▶ [AUFGABE A]: Gib die Zeilen der Einträge, beginnend mit der Zeile, die „Expand the quick“ enthält, und endend mit dem Schluss der Einträge, unverändert wieder. Beide Grenzen gehören dazu, Bilder lässt du in der Ausgabe weg.

▶ [TEXTAUSZUG]:
------------------------------------

Die unerträgliche Langeweile der Politik: Maria Fekters erste Budgetrede

21. Oktober 2011

Finanzministerin Maria Fekter hat am 17. Oktober 2011 im Parlament ihre erste Budgetrede gehalten. 92 Minuten lang las die Finanzministerin äußerst holprig und immer wieder fehlerhaft den langatmigen Text ihrer Rede ab. Eines der wenigen Bonmots war die abgelutschte Rede vom: „Budget als in Zahlen gegossener Politik“. Den Koalitionspartner SPÖ wusste sie gekonnt mit der Ankündigung der Wiedereinführung von Studiengebühren vor den Kopf zu stoßen.

Inhaltlich waren ihre Ausführungen jedoch wenig spektakulär. Wie zu erwarten war, ist das geplante Budget von einer schrittweisen Reduktion des Budgetdefizits geprägt. 2012 soll die Neuverschuldung bundesweit 3,2 % betragen. Bis 2015 soll das Defizit auf 2% gedrückt werden. Die Gemeinden sollen dabei ab sofort überhaupt ausgeglichen budgetieren. Voraussetzung dafür ist natürlich, dass der Konjunkturmotor nicht noch stärker ins Stottern gerät und keine unvorhergesehenen Ausgaben für eine neue Bankenrettung notwendig werden.

------------------------------------

▶ [AUFGABE B]: Wie hoch soll die bundesweite Neuverschuldung 2012 laut dem Textauszug zu Fekters Budgetrede sein?

------------------------------------

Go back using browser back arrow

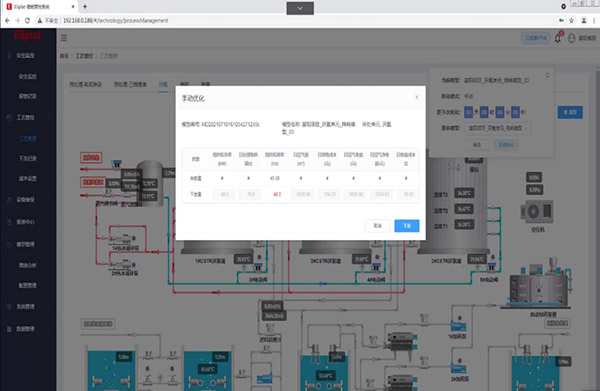(7, 21)
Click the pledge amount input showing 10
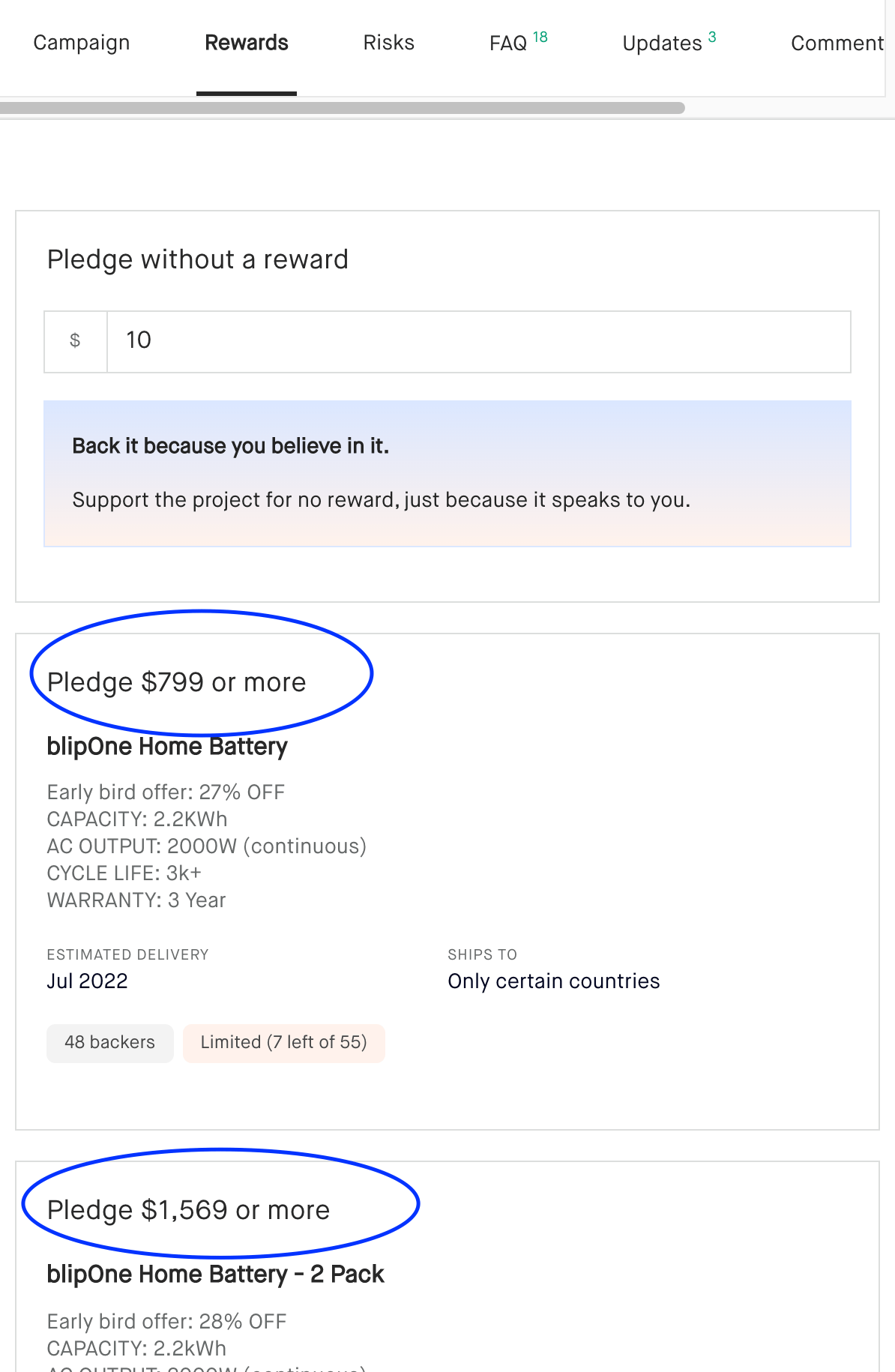 click(x=478, y=341)
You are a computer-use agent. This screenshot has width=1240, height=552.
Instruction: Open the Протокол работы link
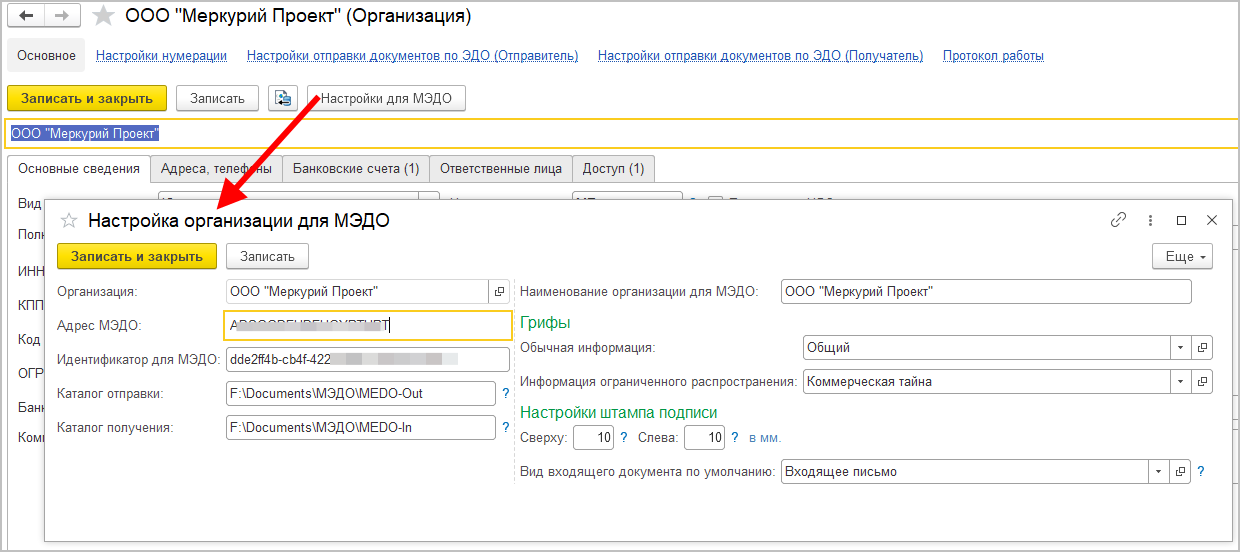pyautogui.click(x=993, y=56)
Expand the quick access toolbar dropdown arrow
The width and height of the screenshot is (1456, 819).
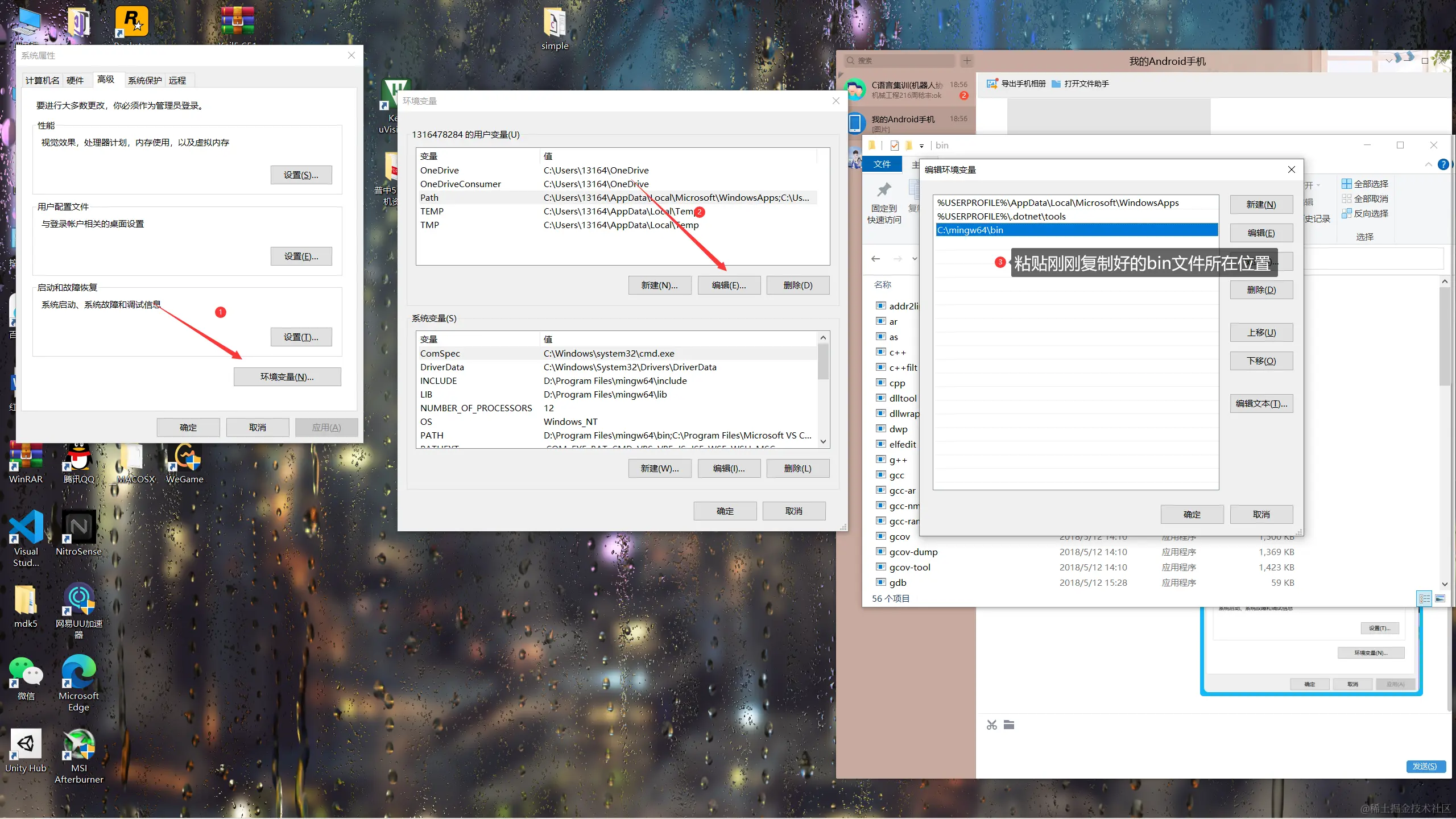921,146
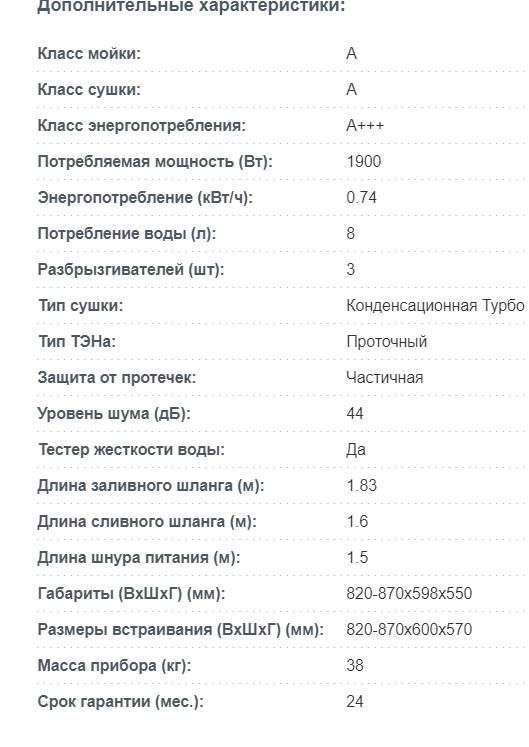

------------------------------------

▶ [AUSGABE A]:
Expand the quick access toolbar dropdown arrow
The width and height of the screenshot is (1456, 819).
921,146

▶ [AUSGABE B]: 3,2 %